I have a question regarding to an exercise:
A dice is manipulated in such a way, that the probability of rolling a certain score is proportional to the corresponding numerical value (e.g. rolling the score “four” is twice as likely as rolling the score “two” and so on).
Determine the probability of the events:
$1. A$ = odd number $2. B$ = prime number $3. C$ = even number $4. A$, but not $B$
Can help me please somebody help me out? Greets!
First find the probabilities of each outcome:
$$ \text{Let }x=P(6) \\ \text{Then, }P(5)=\frac{5}{6}x,P(4)=\frac{4}{6}x,P(3)=\frac{3}{6}x,\dots P(1)=\frac{1}{6}x $$
(If you are unfamiliar with this notation, then here's how it works. $P$ should be read as 'the probability of'. For example, $P(5)=\frac{5}{6}x$ means that the chance of a $5$ coming up is $\frac{5}{6}$ multiplied by some unknown value $x$.)

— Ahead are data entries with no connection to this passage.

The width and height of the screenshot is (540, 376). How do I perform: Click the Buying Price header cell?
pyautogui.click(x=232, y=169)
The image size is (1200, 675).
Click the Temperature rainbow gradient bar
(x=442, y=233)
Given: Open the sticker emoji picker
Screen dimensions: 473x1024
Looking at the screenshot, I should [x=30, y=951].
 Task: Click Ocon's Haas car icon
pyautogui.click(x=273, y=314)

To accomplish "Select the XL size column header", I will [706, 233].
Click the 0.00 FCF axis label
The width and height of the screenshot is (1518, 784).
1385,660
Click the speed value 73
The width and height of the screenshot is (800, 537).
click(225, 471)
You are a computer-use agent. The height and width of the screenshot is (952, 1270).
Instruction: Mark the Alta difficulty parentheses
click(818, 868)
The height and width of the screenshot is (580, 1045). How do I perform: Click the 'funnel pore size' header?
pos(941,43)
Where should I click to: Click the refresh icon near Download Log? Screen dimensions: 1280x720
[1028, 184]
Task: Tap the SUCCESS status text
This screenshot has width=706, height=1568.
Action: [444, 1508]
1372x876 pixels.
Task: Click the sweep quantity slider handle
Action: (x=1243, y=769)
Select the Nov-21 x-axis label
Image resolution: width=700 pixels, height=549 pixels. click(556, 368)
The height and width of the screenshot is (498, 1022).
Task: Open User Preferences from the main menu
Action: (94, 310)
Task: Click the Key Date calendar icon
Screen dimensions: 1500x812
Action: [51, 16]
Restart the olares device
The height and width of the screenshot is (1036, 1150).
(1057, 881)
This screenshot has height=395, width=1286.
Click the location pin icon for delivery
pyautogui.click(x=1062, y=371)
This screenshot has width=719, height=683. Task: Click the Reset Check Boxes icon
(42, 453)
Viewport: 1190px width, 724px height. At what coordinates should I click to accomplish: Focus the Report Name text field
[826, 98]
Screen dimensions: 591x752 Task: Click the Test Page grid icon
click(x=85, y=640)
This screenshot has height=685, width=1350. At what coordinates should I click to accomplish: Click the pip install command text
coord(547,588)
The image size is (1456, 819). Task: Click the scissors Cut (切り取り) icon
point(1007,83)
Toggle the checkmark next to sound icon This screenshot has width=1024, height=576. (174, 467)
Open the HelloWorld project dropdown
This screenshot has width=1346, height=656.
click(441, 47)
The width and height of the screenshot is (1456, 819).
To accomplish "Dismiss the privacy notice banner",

The probabilites must add up to $1$. Therefore,
$$ x+\frac{5}{6}x+\frac{4}{6}x+\dots+\frac{1}{6}x=1 \\ \frac{21}{6}x=1 \\ x=\frac{1}{\left(\frac{21}{6}\right)}=\frac{6}{21} $$
And so the probabilities equal to: $$P(6)=\frac{6}{21}, P(5)=\frac{5}{21},P(4)=\frac{4}{21},P(3)=\frac{3}{21},\dots P(1)=\frac{1}{21}$$
From here, it is pretty straightforward. Just add up the probabilites for each of the questions. For a start, I'll do Q2 for you:
$$ P(\text{A prime number being chosen})=\frac{2}{21}+\frac{3}{21}+\frac{5}{21}=\frac{10}{21} $$
If you need any more help, feel free to ask.